- **TEXTAUSZUG**

>>>

Der Mann und die Liebe

Männer und Liebe – ein weites Feld voller Mythen und Klischees, Vorurteilen und Erwartungen, Stoff für zahllose Dramen und Komödien. Ich habe in meinem Leben den Weg der Liebe mit vielen Höhen und Tiefen erlitten und genossen.

Im Lauf der Jahre hat sich mein Blick darauf ein wenig geklärt: was die meisten „Liebe“ nennen, hat mit Liebe wenig zu tun. Es ist eher eine Mischung aus Trieb, Abhängigkeit, Symbiose, Gewohnheit, Bequemlichkeit, Leistungsdruck, Anpassung und einer unbestimmten Sehnsucht nach etwas Überirdischem. Im Rausch des Verliebtseins können wir eine Ahnung davon erhaschen, wie Liebe sein kann: ekstatisch, leidenschaftlich, verschmelzend, aber auch gefühlvoll, empfindsam und achtsam, kreativ und spontan, wir fühlen uns im Fluss, sind von Glück erfüllt …

Warum bleibt dieser Zustand nicht dauerhaft erhalten oder zumindest nach Belieben abrufbar? Das hat vor allem mit einem fundamentalen Irrtum zu tun: wir glauben, die Quelle unseres Liebesglücks ist draußen, nicht in uns selbst.

Wir „brauchen“ das geliebte Wesen, und solange unsere Gefühle erwidert werden, ist alles gut, wenn nicht, leiden wir furchtbar. Und wenn der Alltag die rosa Brille klärt, kann das Feuer nach und nach verglimmen. Aber die Sehnsucht bleibt – und das ist gut so. Denn Verliebtsein ist wie ein Fenster zu dem, was Liebe sein kann, wenn wir bereit sind, uns auf unseren eigenen Füßen auf den Weg zu begeben.

<<<

- **ARBEITSAUFTRAG 1**
Gib aus dem Textauszug die Stelle von „Warum bleibt dieser“ bis „Weg zu begeben.“ wortgetreu wieder.
- **ARBEITSAUFTRAG 2**
Welchen fundamentalen Irrtum nennt der Textauszug als Hauptgrund dafür, dass der Zustand des Verliebtseins nicht dauerhaft erhalten bleibt?
Die Auflistung stammt aus einer anderen Quelle als der Textauszug.

- **VORGEGEBENE AUFLISTUNG**
>>>

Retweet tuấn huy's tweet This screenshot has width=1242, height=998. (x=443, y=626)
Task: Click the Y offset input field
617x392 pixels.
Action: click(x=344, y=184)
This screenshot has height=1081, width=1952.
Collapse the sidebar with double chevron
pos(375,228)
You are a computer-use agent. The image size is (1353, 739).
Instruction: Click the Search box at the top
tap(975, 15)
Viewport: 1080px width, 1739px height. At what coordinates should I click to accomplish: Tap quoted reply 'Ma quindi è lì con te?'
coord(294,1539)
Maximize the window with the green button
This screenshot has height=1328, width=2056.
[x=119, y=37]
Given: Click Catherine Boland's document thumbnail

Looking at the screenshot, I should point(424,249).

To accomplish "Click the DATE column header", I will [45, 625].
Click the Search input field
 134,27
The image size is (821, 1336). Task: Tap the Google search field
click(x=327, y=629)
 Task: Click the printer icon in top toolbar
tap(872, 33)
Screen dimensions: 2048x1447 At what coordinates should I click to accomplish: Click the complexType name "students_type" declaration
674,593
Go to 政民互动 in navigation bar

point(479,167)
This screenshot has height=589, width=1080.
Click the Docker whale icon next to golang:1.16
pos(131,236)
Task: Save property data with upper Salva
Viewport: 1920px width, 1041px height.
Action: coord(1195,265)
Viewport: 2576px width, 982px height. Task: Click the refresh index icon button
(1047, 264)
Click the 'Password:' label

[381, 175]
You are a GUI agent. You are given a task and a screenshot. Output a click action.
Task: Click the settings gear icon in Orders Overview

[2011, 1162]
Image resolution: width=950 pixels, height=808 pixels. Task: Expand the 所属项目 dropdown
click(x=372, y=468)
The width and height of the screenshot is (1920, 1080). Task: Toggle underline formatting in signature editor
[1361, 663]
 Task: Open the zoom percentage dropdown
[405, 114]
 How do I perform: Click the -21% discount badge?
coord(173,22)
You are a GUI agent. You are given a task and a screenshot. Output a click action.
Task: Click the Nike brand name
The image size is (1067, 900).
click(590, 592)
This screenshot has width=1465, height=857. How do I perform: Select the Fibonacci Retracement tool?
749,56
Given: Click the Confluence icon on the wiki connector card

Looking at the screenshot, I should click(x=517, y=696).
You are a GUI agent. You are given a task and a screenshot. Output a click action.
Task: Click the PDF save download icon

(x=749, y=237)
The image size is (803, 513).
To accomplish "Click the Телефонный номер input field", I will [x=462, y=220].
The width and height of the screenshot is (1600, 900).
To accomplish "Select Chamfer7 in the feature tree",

<<<

- **ERWARTETE ANTWORT 1**
Warum bleibt dieser Zustand nicht dauerhaft erhalten oder zumindest nach Belieben abrufbar? Das hat vor allem mit einem fundamentalen Irrtum zu tun: wir glauben, die Quelle unseres Liebesglücks ist draußen, nicht in uns selbst.

Wir „brauchen“ das geliebte Wesen, und solange unsere Gefühle erwidert werden, ist alles gut, wenn nicht, leiden wir furchtbar. Und wenn der Alltag die rosa Brille klärt, kann das Feuer nach und nach verglimmen. Aber die Sehnsucht bleibt – und das ist gut so. Denn Verliebtsein ist wie ein Fenster zu dem, was Liebe sein kann, wenn wir bereit sind, uns auf unseren eigenen Füßen auf den Weg zu begeben.

- **ERWARTETE ANTWORT 2**
Wir glauben, die Quelle unseres Liebesglücks sei draußen und nicht in uns selbst.